On Thu, Oct 30, 2014 at 1:18 PM, Jens Wiklander <jens.wiklander@linaro.org> wrote:


On Thu, Oct 30, 2014 at 12:22 PM, Ard Biesheuvel <ard.biesheuvel@linaro.org> wrote:
On 30 October 2014 11:31, Ard Biesheuvel <ard.biesheuvel@linaro.org> wrote:
> On 30 October 2014 11:20, Jens Wiklander <jens.wiklander@linaro.org> wrote:
>> Hi toolchain champions,
>>
>> [please keep me in cc as I'm not subscribed to
>> linaro-toolchain@lists.linaro.org]
>>
>> In OP-TEE we are going to activate a pager which is an integrated part of
>> the statically linked secure OS binary (compiled for ARMv7/Aarch32 now, but
>> at some point also Aarch64).
>>
>> The pager in OP-TEE allows use of more memory than the amount of available
>> physical memory. This makes it possible to for instance have an OP-TEE
>> binary that requires more memory than the amount of available memory. What
>> the pager does is to map a physical page at the virtual address where the
>> memory is needed and populate it which what is expected on demand. The pager
>> also unmaps physical pages that hasn't been used in a while to be able to
>> recycle it.
>>
>> The code used by the pager to map and populate a page must always be mapped
>> since we would otherwise get a deadlock. The problem is that the pager is
>> also part of OP-TEE so we need to partition the binary in a way that all
>> code needed to handle a page fault is in one area in the binary and always
>> mapped.
>>
>> Annotating functions and such as it's done in the Linux kernel with __init
>> will not scale here since the pager will need routines from "third-party"
>> libraries. We can make small changes to the libraries but identifying and
>> annotating everything needed by the pager is too much. We would also run
>> into troubles with strings.
>>
>> I have a couple ideas below that I need help exploring.
>>
>> What if we do an incremental linking of the entire TEE Core with garbage
>> collect only keeping the entry functions of the pager? Then we would get an
>> object file with everything the pager depends on included but not much more.
>> It would be easy to put this single object file in a separate part of the
>> OP-TEE binary. The procedure would be something like:
>>
>> Compile everything with -ffunction-sections -fdata-sections
>> ld -i --gc-sections -u pager_entry -o pager_code.o $(objs) $(link-ldadd)
>> $(libgcc)
>> ld $(link-ldflags) pager_code.o $(objs) $(link-ldadd) $(libgcc)
>>
>> But the problem comes with linking in the rest of the code in the last step,
>> we would get lots of multiple defined symbols. We could create a
>> libtee_core.a file where we put all the $(objs) files and the linker would
>> only use the needed object files.
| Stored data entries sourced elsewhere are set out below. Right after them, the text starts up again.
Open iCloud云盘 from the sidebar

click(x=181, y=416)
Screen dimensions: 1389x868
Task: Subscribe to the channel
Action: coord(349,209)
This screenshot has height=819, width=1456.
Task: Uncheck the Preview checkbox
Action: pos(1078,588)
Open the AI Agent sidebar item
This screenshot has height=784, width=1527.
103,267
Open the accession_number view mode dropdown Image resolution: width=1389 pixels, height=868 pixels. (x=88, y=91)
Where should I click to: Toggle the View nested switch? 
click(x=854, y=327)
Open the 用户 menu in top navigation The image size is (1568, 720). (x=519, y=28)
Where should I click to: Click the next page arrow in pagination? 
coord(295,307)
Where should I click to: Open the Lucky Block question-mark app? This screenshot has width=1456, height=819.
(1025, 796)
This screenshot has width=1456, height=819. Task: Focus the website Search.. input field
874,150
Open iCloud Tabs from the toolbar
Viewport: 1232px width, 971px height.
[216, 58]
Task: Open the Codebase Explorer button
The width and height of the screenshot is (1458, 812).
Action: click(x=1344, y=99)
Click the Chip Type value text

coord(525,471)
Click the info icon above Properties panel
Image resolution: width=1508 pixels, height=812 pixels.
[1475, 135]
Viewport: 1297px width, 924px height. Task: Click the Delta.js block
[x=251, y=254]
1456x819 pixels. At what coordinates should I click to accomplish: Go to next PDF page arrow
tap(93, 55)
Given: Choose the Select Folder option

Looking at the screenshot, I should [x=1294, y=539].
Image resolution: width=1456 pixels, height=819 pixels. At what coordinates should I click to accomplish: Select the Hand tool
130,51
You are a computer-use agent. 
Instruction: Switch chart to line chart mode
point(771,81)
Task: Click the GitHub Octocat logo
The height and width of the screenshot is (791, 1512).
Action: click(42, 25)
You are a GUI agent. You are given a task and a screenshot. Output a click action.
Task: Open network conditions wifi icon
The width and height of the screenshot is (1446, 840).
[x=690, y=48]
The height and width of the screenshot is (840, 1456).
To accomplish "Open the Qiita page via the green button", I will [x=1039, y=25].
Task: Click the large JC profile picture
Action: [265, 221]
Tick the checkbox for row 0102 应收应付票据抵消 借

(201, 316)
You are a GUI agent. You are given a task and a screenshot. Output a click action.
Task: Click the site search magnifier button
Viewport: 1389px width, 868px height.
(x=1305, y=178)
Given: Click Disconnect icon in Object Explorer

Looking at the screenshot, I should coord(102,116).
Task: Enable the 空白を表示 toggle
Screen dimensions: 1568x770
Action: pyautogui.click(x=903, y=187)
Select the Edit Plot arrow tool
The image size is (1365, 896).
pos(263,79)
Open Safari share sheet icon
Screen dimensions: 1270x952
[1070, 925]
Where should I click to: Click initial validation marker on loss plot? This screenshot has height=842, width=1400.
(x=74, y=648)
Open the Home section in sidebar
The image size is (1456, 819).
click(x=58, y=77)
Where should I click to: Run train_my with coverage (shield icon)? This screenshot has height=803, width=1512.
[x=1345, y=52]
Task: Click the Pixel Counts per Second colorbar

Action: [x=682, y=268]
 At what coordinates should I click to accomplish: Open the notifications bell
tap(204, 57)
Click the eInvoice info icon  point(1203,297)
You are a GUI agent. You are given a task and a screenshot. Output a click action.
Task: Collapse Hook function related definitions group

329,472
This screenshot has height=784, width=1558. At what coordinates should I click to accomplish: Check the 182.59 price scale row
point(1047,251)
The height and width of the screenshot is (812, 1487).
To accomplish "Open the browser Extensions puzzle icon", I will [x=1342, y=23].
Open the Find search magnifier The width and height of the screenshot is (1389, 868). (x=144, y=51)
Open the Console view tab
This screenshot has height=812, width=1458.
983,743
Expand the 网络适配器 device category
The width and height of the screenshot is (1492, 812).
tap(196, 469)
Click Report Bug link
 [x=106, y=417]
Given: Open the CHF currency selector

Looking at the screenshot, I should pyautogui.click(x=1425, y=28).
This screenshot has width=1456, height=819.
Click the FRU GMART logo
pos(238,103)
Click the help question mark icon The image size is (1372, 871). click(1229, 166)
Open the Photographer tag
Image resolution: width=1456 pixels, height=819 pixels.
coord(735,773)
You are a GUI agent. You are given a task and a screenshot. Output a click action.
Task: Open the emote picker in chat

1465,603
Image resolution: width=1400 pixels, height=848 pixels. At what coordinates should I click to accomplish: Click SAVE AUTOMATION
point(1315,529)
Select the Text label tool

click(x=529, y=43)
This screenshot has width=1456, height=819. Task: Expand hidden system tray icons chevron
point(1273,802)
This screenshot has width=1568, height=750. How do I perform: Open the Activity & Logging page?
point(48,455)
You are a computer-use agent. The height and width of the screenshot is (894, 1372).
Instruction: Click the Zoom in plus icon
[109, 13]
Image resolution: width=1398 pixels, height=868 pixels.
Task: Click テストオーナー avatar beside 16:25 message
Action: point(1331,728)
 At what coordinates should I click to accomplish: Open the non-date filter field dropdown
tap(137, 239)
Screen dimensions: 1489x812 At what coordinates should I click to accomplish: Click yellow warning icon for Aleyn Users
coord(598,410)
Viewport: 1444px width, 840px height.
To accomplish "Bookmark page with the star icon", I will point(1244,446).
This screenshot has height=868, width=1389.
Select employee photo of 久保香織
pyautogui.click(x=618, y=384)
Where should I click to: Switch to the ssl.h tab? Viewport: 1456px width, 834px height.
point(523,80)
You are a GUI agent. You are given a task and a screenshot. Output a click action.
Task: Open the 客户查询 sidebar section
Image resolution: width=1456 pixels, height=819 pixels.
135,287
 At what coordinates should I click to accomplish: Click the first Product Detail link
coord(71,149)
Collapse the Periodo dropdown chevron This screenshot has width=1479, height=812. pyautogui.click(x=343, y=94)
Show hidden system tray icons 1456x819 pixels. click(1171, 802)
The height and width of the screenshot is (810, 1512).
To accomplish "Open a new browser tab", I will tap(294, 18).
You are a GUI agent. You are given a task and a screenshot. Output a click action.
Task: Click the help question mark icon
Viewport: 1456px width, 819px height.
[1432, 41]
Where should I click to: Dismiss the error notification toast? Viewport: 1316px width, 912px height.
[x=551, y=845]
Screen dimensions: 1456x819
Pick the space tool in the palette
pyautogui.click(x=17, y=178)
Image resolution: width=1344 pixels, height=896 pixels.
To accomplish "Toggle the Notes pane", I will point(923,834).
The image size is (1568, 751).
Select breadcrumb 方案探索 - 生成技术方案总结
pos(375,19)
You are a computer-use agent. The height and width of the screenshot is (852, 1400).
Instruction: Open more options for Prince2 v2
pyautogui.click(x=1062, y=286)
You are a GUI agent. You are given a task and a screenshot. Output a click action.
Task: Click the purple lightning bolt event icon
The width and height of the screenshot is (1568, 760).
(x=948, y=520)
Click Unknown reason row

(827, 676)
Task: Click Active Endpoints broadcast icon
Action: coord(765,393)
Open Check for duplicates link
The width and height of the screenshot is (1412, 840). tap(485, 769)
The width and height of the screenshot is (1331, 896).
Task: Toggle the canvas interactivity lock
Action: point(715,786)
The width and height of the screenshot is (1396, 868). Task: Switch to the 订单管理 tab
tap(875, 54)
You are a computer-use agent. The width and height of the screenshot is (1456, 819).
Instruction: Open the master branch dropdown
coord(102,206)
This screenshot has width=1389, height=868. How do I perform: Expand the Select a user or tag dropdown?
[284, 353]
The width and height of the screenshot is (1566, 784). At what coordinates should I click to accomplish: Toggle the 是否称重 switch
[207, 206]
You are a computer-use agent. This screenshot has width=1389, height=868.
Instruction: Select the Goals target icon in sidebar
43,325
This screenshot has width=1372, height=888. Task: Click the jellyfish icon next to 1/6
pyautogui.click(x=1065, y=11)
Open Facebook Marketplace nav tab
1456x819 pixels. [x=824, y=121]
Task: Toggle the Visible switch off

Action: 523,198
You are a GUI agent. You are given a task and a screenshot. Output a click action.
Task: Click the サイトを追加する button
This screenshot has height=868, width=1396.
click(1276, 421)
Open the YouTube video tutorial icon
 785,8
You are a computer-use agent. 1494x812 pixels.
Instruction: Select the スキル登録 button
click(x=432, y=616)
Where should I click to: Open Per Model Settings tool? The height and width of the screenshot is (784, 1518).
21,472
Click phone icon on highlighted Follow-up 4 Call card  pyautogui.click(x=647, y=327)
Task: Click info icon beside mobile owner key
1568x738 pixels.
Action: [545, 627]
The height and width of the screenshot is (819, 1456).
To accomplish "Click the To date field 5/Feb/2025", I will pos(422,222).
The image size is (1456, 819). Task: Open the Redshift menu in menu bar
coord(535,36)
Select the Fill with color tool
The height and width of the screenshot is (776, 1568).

But we would still have some multiple
>> defined symbols left since each .o file contains more than just one section.
>>
>> Any ideas how to solve this?
>>


After lots of experimentation I've finally found something that seems to work. What I do is something like:
Compile everything with -ffunction-sections -fdata-sections
ld -i --gc-sections -u pager_entry -o pager_code.o $(objs) $(link-ldadd) $(libgcc)
to get all required sections. Then I have a script generating a list of all the sections in a format suitable to include in our linker script. After that I link the OP-TEE binary as usual and voila, all pager related sections are in one area.

There's one small problem though, it seems that even if I compile everything with "-ffunction-sections -fdata-sections" there's still some stuff emitted in .rodata.
It seems that for instance:
printf("Hello world");
would result in putting the string "Hello world" in .rodata. Any ideas how to get these constant strings in one .rodata.something each instead?